In a 1962 interview, Anderson said: "In writing Clarinet Candy I made full use of the clarinet technique.
"The clarinet is a very versatile instrument. It can do so many things. It has a low register that is completely different from its high register. If you play a note in the low register and one in the high register, it sounds as though they were played by two entirely different instruments. At the same time it is a very flexible instrument. It plays arpeggios very well and runs and trills. Usually an orchestra has two clarinets, first and second. But for this recording I double the number of clarinets - two on first and two on second.
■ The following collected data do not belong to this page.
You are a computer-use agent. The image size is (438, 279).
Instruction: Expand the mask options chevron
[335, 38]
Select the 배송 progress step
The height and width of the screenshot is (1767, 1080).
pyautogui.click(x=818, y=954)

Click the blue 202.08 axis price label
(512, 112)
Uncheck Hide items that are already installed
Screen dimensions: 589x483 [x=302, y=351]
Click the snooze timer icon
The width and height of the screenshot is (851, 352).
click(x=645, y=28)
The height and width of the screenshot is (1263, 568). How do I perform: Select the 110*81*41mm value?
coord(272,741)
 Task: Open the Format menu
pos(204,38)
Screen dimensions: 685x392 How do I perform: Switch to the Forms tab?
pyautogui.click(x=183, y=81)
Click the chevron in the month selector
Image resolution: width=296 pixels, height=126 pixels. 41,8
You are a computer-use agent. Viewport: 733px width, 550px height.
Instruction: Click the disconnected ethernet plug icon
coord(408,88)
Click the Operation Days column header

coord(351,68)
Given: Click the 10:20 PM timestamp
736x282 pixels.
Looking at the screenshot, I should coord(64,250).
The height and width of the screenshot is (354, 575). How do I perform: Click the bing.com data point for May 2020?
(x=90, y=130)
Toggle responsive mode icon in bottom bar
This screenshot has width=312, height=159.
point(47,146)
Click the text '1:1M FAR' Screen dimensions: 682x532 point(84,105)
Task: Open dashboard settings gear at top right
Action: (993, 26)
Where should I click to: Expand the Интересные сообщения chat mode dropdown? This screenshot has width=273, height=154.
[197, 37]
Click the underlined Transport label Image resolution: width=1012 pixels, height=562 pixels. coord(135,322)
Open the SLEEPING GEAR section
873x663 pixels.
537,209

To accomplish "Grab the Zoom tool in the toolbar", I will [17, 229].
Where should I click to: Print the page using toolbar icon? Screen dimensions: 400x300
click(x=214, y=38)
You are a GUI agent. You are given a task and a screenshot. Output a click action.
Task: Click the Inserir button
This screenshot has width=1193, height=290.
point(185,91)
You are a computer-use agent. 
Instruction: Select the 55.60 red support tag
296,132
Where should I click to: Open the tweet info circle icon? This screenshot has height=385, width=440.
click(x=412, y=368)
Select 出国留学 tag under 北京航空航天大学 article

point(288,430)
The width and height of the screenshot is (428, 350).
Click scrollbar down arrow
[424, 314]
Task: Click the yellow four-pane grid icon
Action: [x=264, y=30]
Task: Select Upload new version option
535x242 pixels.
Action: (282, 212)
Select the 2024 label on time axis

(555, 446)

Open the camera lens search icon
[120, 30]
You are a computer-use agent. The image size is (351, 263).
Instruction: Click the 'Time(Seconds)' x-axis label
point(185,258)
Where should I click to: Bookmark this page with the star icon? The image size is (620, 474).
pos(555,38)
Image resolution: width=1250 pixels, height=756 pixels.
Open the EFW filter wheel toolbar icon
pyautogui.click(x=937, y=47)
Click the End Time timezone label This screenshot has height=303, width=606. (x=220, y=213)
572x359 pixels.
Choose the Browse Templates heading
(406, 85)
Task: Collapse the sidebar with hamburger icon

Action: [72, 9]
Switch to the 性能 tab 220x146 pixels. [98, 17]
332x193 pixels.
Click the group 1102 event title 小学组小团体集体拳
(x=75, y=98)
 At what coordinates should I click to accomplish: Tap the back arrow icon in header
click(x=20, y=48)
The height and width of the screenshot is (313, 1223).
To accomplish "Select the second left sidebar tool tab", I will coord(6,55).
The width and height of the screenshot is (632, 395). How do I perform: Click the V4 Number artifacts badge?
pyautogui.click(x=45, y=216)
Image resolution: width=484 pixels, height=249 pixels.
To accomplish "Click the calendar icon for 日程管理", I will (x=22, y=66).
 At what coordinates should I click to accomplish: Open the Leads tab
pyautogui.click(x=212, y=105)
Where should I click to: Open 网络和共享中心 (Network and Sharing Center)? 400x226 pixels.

In the middle section you will notice that they play a melody - a low note - and then they play a little figure - a high note - and then they go on to the melody. The melody is staccato down below and the fill-ins are taken by the same people who are playing the bottom note. It's an interesting effect."
Leroy Anderson conducted a studio orchestra in his 1962 Stereo recording of "Clarinet Candy" for Decca Records. 49 musicians, many of whom were the Principals of their respective orchestra sections, came to perform for the recording. They were chosen from the New York Philharmonic, the Chamber Music Society of Lincoln Center, the NBC Symphony, the Philadelphia Symphony Orchestra, Chicago Symphony Orchestra, The Goldman Band and the Beaux Arts Trio.
The studio orchestra included 10 First Violins, 6 Second Violins, 4 Violas, 4 Celli, 3 Basses, 3 Flutes, 2 Oboes, 4 Clarinets, 2 Bassoons, 4 Horns, 3 Trumpets, 2 Trombones, 3 Drummers and 1 Pianist.